最後に、非暗号化（ws：//）と暗号化（wss：//）の2つのWebSocket接続モードがあります。暗号化モードでは、TLS/SSL暗号化を使用して、サーバーとの間で送受信されるすべてのデータ（最初のハンドシェイクと応答を含む）を暗号化します。これは、HTTPS接続に使用されるものと同じ暗号化メカニズムです（ブラウザーで同じ暗号化エンジンを使用します）。これにより、第三者が転送中のデータを盗聴するのを防ぎます。

知っておく価値のあるWebSocketプロトコルには、実際には2つのバージョンしかありません。

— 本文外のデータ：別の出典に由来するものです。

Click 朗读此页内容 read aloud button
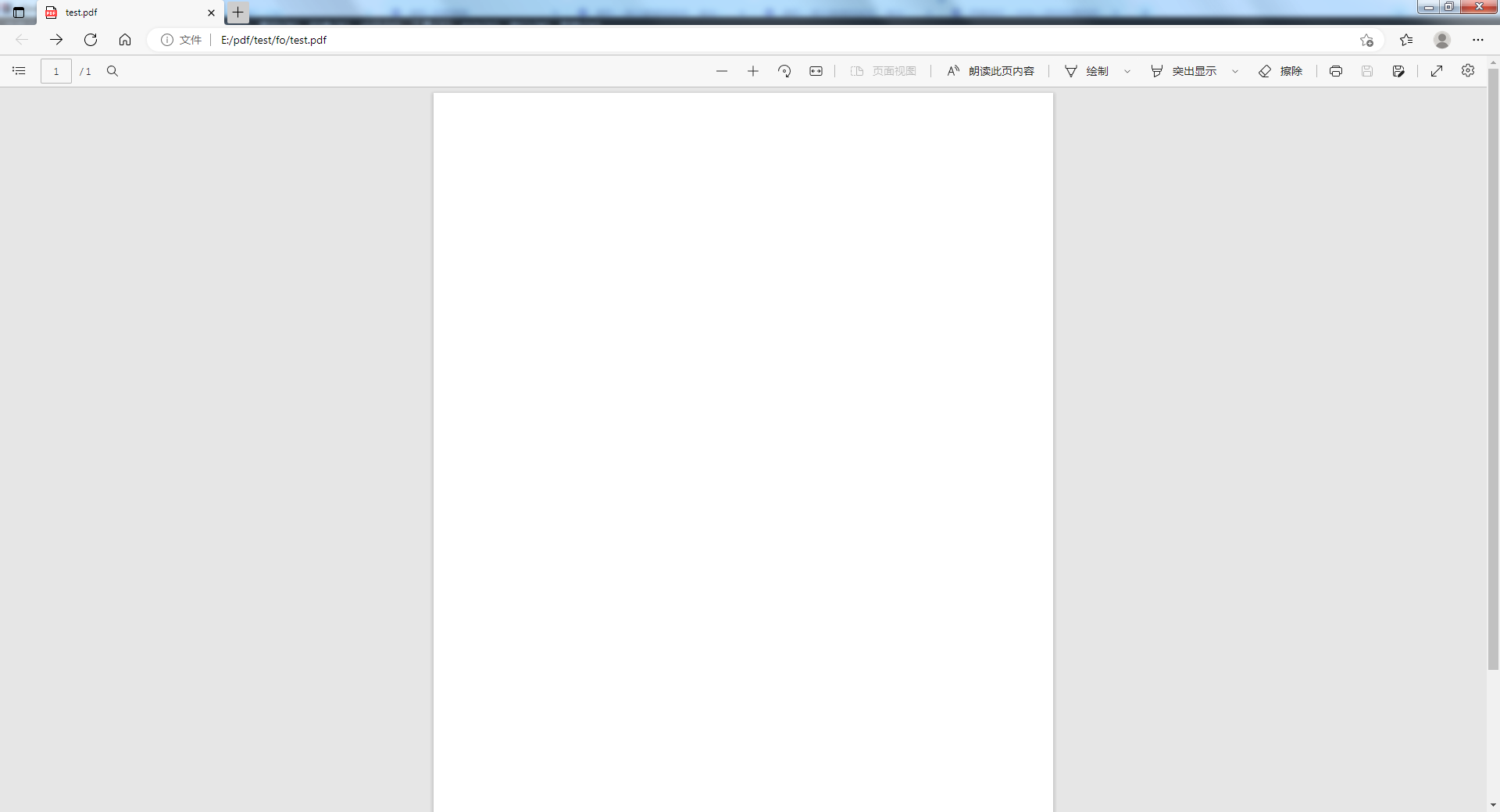coord(991,71)
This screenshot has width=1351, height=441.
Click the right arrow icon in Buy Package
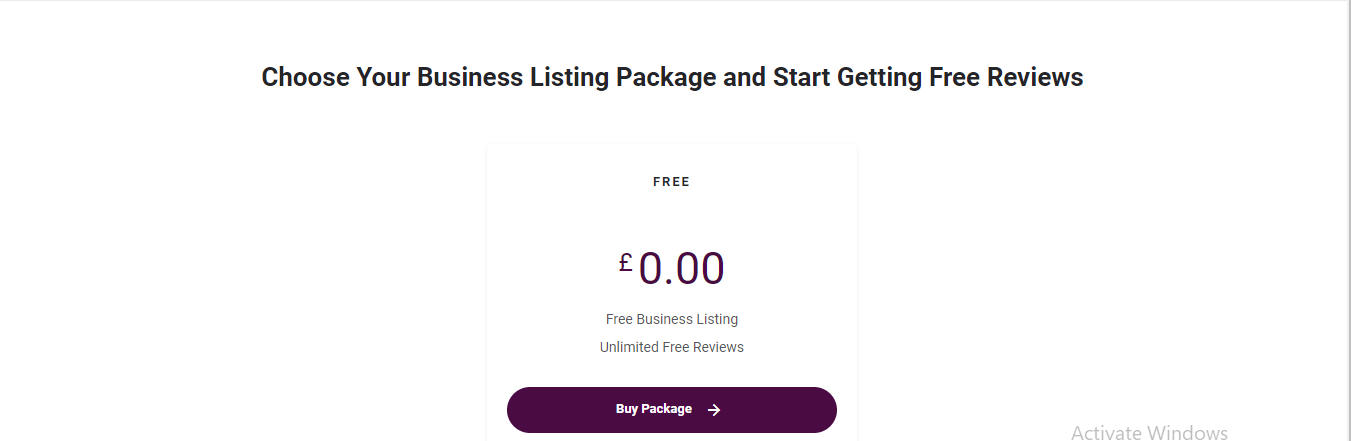[x=714, y=410]
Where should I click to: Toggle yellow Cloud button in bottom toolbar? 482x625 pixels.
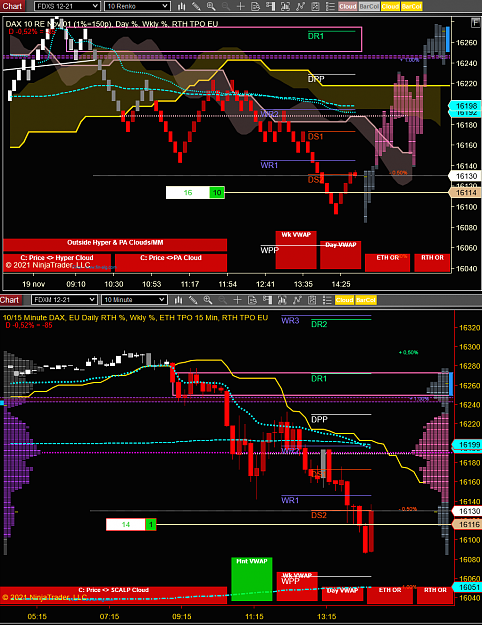click(344, 300)
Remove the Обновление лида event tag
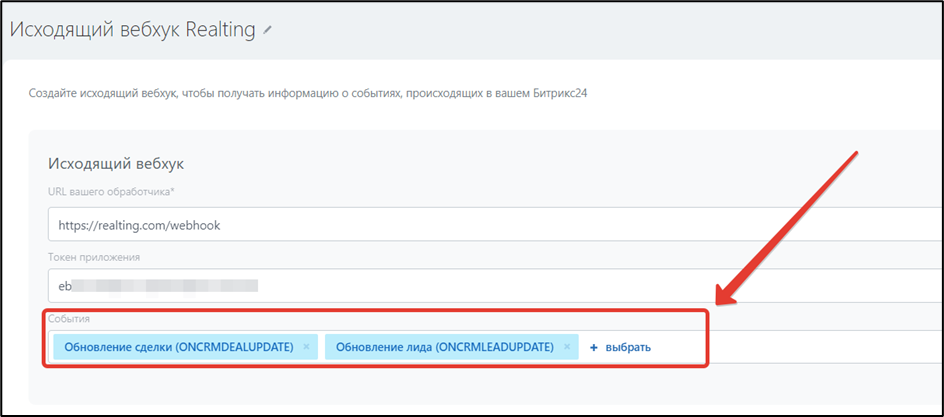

• Hixie76：このバージョンのプロトコルでは、クロスオリジンセキュリティとヘッダーハッシュ/署名が追加されました。ただし、プロトコルの設計方法により、既存のWebサーバーにサポートを追加することは困難です。これは現在iOSでサポートされているバージョンです（iOS 6が最終的にIETF 6455に更新されることを願っています）

• IETF 6455：これは、昨年11月（2011年11月）にIETFによって標準化されたWebSocketプロトコルのバージョンです。 IETF HyBiワーキンググループによる作業の集大成でした（それに至るまでのプロトコルの反復にはHyBi XXというラベルが付けられていました）。これは、ChromeとFirefoxの現在のバージョン、およびIE 10およびまもなくOpera。